This is Yuna and this song is titled 'Blue Sands'. I love this song. I would definitely buy her CD or EP if I knew how. Can anybody tell me how?
Have you ever loved and hated the same person at the same time? You loved him for everything. But you hated him for some things. You don't know whether you should be thankful that he's in your life or you should hate him - accuse him - for all those things, all those small things. You don't know whether to love him and take him by the hand and tell him 'thank you, thank you, yes, yes, i love you too'. You don't know whether to tell him that he screwed you up, that you deserved better than this, anything but this, why did you do this, nothing can repent this, nothing.
I don't hate you anymore for the way you remind me of the person I cannot be, for the things I cannot have.

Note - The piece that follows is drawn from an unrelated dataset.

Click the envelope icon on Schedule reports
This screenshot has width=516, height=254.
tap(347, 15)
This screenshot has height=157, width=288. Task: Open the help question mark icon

I never realized that I haven't fully forgiven you. It's odd. I wanted to but somehow, it's like, I forgot. In a rush to move forward, to erase, to start again, I forgot about this small little part. This small little bruise. And at the oddest moments, the memory lives again. And I never think, why do I always go back to this? I never stop to wonder, why do I keep coming back to this small 'insignificant' bruise? Now, I know why. And I know now, too, that you know. That you can see it in my eyes, hear it in my voice, sense it in my disdain and disgust. It wasn't meant for you - all the hate - but it did came from you. But it wasn't meant for you - you know that I love you right? It is too easy to take these things for granted.
I am forgiving you now. This is something overdue. And also something that I have to keep reminding myself. Forgive. Forgive. Forgive. And at the same, I must forgive myself too. For all the small things. I'm sorry, I'm sorry, I'm sorry - will this ever stop? Only time will tell.
You were the small bruise I overlooked.
Not anymore.
I am sorry.
-- Oh blue sands, will I ever get to marry my handsome friend? haha.